Available records =
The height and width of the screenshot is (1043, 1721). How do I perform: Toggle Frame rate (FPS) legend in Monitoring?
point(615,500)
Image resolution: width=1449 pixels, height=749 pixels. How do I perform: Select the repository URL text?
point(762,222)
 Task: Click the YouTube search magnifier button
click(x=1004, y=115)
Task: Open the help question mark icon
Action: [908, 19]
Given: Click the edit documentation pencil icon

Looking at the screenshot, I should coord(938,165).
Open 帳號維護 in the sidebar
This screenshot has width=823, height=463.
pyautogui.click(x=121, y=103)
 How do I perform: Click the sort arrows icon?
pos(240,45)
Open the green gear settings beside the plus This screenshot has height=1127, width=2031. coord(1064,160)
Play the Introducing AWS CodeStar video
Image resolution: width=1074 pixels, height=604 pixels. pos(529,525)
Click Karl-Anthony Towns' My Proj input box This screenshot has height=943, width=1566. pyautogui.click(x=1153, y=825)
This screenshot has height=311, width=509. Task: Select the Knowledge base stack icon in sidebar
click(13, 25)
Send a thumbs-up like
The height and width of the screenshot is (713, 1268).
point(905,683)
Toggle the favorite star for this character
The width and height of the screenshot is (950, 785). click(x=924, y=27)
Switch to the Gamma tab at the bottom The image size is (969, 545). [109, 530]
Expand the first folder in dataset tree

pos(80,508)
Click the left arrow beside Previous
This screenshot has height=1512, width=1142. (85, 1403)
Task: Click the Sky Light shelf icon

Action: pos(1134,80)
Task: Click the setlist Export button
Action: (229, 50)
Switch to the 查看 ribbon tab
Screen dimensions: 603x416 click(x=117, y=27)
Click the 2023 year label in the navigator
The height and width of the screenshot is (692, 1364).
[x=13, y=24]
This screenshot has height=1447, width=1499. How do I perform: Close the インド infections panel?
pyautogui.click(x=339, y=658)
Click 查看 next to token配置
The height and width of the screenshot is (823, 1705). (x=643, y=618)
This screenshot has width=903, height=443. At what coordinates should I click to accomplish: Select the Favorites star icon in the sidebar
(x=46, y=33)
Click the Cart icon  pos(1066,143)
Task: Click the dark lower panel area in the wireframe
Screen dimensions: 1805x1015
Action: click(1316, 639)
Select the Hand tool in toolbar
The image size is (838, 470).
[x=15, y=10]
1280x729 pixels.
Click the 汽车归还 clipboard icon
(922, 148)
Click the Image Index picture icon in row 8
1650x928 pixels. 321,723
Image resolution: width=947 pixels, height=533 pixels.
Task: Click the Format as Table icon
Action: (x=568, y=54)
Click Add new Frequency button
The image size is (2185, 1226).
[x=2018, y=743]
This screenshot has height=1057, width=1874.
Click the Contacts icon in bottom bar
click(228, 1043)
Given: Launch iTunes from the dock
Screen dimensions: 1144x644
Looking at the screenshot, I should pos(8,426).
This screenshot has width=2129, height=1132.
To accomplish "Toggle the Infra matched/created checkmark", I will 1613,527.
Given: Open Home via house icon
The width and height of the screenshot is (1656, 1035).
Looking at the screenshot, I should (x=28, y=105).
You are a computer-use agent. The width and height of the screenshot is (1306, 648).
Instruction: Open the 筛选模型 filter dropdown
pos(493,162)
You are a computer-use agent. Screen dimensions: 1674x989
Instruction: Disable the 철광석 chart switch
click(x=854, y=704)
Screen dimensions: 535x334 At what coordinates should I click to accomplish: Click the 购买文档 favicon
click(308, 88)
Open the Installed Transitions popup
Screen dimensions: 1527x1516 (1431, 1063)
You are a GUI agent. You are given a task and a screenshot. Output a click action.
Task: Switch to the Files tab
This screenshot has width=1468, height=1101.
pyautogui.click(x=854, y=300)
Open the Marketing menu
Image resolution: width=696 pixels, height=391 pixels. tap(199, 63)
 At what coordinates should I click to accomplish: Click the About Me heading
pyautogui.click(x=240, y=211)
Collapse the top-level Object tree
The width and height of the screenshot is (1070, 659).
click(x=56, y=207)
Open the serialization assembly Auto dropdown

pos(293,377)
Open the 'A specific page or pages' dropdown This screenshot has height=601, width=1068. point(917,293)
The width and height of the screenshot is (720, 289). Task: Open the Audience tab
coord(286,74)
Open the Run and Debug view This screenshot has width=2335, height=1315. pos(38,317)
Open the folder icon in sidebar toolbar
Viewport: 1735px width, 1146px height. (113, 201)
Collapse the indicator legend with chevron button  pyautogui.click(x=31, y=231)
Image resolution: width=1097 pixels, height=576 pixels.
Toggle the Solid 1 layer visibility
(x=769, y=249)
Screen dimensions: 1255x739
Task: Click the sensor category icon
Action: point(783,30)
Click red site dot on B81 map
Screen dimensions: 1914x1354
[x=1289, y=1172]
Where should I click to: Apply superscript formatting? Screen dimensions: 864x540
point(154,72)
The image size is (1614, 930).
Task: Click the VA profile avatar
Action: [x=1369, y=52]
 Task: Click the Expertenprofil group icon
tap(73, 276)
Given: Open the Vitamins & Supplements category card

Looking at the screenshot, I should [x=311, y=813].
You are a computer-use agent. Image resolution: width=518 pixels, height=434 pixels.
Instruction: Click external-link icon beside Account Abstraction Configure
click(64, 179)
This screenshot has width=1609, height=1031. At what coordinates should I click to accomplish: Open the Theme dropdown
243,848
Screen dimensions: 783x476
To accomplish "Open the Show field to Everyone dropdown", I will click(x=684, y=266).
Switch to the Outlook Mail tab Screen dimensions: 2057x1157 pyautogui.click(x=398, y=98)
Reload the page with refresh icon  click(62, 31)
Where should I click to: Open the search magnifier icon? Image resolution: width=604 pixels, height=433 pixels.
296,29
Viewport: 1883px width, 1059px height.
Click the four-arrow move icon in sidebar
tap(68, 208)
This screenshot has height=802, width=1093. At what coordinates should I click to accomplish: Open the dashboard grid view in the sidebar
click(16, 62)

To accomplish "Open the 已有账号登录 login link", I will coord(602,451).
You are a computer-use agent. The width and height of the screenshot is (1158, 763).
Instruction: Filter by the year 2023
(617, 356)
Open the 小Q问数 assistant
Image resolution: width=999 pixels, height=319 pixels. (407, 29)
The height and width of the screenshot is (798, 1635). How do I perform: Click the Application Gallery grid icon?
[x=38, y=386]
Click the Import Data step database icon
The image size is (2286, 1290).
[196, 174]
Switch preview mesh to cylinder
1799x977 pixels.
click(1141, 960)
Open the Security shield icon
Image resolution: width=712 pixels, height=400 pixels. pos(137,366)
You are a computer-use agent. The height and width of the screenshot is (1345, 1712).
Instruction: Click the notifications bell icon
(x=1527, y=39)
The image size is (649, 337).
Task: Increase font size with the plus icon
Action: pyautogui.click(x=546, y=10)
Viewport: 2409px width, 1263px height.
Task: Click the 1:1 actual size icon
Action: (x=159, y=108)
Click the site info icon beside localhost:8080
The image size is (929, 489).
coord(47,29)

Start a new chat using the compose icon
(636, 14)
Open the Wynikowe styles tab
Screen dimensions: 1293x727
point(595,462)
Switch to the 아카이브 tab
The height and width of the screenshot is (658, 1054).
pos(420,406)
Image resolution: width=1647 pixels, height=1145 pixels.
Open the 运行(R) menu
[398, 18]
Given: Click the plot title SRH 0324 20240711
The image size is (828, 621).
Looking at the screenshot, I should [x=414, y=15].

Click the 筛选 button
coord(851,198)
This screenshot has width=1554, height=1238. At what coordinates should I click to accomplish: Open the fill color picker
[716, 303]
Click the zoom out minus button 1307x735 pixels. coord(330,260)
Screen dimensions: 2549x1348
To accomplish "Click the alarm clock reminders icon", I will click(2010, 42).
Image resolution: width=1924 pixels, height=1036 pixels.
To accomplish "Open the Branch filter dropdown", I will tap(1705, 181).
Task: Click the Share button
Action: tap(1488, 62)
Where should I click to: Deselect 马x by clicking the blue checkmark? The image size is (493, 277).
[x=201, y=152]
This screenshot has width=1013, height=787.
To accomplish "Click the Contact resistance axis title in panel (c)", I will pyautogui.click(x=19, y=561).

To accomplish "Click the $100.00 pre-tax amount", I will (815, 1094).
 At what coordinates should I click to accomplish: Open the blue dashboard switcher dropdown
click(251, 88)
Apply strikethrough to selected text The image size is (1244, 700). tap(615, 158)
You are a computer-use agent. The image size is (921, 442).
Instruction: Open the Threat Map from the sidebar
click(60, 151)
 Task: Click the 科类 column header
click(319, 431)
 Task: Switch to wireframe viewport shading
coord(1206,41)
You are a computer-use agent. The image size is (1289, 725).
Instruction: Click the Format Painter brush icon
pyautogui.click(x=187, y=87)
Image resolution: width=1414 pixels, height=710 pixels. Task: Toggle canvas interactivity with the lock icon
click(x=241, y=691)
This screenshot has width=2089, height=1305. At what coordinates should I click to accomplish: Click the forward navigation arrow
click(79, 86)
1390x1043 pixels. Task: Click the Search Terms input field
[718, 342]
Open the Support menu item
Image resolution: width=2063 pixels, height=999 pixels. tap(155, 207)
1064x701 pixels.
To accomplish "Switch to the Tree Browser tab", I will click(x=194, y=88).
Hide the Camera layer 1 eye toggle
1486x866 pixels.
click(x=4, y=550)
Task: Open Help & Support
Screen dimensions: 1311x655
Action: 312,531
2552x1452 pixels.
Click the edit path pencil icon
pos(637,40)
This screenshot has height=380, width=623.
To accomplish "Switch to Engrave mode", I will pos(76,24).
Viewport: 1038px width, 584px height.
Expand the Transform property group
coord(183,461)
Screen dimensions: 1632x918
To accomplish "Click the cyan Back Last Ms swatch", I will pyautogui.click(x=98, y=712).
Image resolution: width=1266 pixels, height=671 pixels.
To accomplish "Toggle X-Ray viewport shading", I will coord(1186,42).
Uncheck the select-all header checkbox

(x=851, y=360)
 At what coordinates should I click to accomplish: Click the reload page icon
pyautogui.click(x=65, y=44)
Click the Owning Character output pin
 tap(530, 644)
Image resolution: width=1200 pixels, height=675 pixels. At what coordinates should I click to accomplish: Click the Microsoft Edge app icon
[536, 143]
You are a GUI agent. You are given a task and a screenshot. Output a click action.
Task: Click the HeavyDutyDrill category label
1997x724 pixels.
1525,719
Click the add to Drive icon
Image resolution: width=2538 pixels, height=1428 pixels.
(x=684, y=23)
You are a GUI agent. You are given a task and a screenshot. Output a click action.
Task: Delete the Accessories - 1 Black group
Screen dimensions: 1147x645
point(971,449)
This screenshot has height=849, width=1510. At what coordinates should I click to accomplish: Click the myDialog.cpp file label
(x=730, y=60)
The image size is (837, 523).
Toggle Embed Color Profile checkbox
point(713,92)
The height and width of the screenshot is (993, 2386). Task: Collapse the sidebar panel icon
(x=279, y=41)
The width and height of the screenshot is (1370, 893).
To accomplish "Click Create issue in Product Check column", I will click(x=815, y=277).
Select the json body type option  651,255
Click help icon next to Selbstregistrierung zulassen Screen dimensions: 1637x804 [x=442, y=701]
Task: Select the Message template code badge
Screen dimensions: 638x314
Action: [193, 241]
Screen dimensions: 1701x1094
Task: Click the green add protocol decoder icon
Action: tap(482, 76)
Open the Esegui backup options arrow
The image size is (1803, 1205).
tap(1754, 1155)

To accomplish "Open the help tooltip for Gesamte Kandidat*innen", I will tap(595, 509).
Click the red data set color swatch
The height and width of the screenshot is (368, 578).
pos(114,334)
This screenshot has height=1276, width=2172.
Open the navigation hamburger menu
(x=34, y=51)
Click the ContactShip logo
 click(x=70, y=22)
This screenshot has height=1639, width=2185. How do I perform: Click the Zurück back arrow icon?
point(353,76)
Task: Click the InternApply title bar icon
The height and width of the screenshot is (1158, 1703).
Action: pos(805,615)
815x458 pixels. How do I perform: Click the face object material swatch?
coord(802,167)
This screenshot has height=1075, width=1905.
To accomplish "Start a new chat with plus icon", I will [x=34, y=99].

About this task = Lines of the data that include the string "computer" are to be counted; report the total by itself.

Solved problem = 7